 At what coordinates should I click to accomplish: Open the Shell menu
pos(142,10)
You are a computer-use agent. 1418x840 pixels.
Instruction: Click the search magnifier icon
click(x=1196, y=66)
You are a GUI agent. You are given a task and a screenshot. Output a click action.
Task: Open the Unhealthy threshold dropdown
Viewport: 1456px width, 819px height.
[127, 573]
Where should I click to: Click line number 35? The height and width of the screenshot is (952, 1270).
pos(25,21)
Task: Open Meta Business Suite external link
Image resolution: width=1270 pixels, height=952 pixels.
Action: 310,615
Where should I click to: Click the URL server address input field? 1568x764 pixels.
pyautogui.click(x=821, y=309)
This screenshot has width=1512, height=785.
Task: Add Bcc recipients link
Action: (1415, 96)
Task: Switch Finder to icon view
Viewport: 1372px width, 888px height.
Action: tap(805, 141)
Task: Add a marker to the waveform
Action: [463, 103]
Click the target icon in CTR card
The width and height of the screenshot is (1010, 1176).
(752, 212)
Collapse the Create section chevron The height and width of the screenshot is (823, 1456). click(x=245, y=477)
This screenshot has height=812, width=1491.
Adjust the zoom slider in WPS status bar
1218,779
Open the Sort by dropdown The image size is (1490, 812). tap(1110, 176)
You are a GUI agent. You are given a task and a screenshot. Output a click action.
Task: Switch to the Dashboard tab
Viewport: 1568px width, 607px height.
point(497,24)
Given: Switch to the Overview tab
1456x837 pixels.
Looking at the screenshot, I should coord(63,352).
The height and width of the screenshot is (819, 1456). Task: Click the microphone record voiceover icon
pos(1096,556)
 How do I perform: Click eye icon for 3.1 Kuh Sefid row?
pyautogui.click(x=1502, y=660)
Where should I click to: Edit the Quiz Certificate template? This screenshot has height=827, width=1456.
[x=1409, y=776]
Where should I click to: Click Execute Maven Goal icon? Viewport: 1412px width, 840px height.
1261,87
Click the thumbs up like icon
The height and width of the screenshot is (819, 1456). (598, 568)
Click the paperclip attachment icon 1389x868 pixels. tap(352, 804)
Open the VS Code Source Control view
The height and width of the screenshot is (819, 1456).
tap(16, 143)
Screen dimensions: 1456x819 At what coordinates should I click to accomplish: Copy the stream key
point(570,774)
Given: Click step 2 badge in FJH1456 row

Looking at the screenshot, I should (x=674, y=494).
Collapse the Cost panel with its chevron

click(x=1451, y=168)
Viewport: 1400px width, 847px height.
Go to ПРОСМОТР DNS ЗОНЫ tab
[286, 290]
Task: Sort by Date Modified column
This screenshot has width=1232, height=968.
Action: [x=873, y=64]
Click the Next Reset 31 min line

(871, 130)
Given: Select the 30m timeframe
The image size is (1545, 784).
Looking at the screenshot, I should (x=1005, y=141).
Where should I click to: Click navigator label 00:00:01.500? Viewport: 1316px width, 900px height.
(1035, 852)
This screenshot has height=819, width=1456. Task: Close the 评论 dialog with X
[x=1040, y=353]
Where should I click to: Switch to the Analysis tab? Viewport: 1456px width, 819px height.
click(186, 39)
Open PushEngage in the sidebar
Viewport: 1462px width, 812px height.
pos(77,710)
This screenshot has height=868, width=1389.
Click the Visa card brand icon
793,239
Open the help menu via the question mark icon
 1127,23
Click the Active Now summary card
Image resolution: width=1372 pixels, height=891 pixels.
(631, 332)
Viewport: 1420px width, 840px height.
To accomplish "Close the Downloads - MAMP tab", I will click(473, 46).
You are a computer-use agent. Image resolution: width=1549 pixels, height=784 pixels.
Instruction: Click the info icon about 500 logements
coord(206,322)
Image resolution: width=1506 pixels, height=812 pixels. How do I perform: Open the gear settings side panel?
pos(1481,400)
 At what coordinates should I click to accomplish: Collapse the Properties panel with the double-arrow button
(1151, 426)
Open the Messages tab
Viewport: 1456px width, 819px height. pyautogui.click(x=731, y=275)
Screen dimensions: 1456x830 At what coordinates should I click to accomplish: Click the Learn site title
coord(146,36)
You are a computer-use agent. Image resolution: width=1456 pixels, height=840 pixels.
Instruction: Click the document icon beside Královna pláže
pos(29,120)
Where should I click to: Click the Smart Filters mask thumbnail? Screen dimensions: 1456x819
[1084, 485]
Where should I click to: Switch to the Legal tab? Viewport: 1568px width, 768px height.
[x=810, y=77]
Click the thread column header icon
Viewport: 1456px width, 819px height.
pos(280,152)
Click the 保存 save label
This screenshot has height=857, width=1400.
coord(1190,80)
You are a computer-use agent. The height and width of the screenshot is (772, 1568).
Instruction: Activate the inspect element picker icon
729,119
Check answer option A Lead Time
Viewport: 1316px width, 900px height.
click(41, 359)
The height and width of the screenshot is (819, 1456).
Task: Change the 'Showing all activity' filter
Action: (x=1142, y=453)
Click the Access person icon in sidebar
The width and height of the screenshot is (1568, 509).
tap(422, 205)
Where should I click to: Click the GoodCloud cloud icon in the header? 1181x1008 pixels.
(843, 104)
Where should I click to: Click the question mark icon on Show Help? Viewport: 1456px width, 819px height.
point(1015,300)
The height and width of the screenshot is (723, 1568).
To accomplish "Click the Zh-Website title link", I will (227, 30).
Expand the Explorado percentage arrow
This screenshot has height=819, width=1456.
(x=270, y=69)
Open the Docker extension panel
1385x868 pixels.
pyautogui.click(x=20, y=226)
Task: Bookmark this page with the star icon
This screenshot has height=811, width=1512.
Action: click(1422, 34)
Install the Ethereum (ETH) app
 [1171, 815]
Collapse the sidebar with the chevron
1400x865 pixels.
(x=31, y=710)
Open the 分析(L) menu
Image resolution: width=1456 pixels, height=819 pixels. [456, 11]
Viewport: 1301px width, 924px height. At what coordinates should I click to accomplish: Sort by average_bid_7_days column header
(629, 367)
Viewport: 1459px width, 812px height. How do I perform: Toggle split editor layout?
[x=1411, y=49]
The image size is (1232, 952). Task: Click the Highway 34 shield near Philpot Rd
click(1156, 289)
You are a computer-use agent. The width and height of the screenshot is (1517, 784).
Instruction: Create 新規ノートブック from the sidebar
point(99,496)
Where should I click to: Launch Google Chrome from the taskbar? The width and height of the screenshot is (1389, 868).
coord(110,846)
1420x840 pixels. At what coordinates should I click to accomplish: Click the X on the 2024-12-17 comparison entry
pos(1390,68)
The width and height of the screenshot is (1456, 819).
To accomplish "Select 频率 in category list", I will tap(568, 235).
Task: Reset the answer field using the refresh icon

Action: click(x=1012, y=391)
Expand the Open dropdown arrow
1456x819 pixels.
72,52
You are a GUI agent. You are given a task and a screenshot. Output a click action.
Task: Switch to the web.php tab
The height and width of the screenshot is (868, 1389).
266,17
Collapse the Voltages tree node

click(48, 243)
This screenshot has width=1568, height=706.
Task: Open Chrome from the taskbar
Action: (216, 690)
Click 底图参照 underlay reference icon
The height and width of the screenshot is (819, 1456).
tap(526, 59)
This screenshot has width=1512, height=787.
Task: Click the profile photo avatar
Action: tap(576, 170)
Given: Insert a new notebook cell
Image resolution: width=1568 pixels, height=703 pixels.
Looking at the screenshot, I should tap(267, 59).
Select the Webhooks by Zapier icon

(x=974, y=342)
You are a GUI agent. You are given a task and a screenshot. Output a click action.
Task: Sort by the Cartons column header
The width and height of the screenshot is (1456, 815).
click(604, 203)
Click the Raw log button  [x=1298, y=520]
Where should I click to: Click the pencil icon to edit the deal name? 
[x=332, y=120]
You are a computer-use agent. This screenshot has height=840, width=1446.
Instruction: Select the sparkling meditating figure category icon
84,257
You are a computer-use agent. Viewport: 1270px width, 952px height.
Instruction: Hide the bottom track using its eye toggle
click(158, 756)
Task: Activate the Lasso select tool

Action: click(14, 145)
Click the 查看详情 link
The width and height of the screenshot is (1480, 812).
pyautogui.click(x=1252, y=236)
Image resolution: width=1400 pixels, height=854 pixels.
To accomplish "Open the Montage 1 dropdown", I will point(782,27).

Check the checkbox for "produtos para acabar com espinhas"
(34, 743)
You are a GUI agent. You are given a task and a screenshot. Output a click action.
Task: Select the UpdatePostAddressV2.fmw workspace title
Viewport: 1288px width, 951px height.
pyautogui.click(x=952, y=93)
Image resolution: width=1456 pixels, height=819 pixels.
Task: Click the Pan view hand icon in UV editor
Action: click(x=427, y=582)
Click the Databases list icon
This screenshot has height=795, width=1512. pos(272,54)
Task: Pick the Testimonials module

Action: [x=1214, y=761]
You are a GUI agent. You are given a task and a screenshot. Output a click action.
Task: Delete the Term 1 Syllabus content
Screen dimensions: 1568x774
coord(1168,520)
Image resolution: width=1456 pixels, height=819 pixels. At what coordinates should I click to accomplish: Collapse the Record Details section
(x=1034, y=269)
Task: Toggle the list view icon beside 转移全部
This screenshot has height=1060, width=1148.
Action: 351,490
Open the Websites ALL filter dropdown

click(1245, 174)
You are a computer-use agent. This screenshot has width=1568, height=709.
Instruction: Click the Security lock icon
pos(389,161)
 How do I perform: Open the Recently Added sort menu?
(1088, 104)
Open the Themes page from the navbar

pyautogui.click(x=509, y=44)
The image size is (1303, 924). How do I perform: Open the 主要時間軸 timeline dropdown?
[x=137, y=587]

● ● ● ● ●

» Instructions to follow: Repeat word for word the lines above that run from the line containing "Adjust the zoom slider in WPS status bar" through the line containing "Task: Switch to the Dashboard tab", both ends included, and nothing else.

» Response box:
Adjust the zoom slider in WPS status bar
1218,779
Open the Sort by dropdown The image size is (1490, 812). tap(1110, 176)
You are a GUI agent. You are given a task and a screenshot. Output a click action.
Task: Switch to the Dashboard tab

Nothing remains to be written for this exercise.